Friday, April 4, 2008

From the DW's Mail: More 10,000 B.C.

Dear DW,

No dude problems, but needed to say that you were spot on about 10,000 bc. I just slogged through it with friend tonight and I have to say you forgot to mention the lead guys hot body. Let's face it some movies are only worth it for the eye candy. When I was invited to the movie I forgot about reading your comment until about 10 min into the movie. Thankfully my friend is just as snarky as I am and we had a 'giggle fest'.

movie buff

Hi movie buff,

First of all, congratulations on no dude problems! Aside from the Nigerian bankers and Lottery Board officials who write the Dude Whisperer, you’re the first to be dude copasetic.

Glad you managed a giggle fest, too. What a spectacle! And thanks for pointing out the eye candy angle. The DW, in fact, totally missed how hot the cavedude’s body was, and, as you can see, your letter was the inspiration of the latest polls over there to the left.

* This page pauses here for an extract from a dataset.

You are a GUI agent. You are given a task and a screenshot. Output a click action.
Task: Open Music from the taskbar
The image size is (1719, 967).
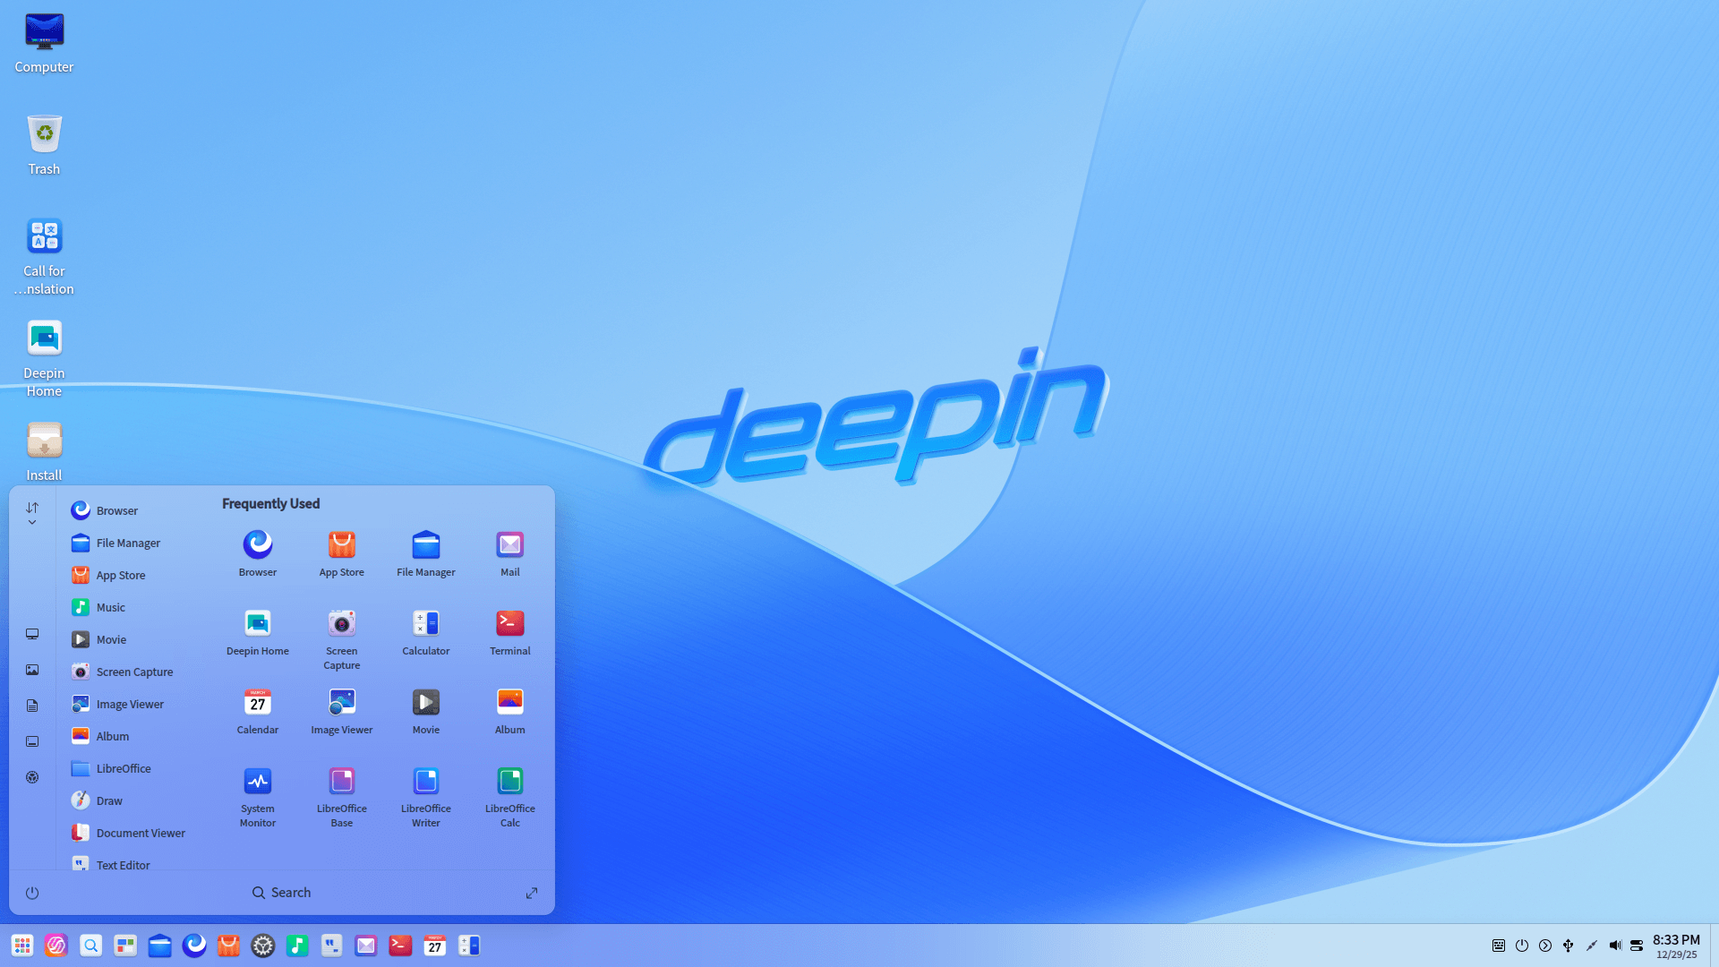[x=297, y=945]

Incidentally, the dude must have been more than your average hotness to overcome the Burning Man meets Geico aesthetic he was burdened with, not to mention the fourth grade school play caliber script. Perhaps his Hotness Overpowering Ridiculousness might be a good way to explain how a dude can look at Maxim and enjoy the hotness of a young woman even though she’s in a fur-lined waterbed with a torn Hooter’s t-shirt, fake freckles, no pants, cowboy boots, and a piece of straw in her mouth. Not that the DW has ever seen Maxim.

It’s really not surprising, though, that the DW missed the cavedude’s appeal to women. In general, the DW knows nothing about what women find attractive in a dude. When he guesses something obvious like washboard abs, it turns out to be something utterly esoteric like upper lip or wrists. And when he guesses something girly like sensitive eyes or kind voice, it turns out to be the straight on f*#k me washboard abs. Whatever. Uncle. The DW gives up.

As for the cavegirl, the DW still hasn’t figured out if she was hot. Sometimes yes, sometimes no. And it was also distracting how much she reminded the DW of this famous National Geographic cover.

And remember, less than a month til Iron Man!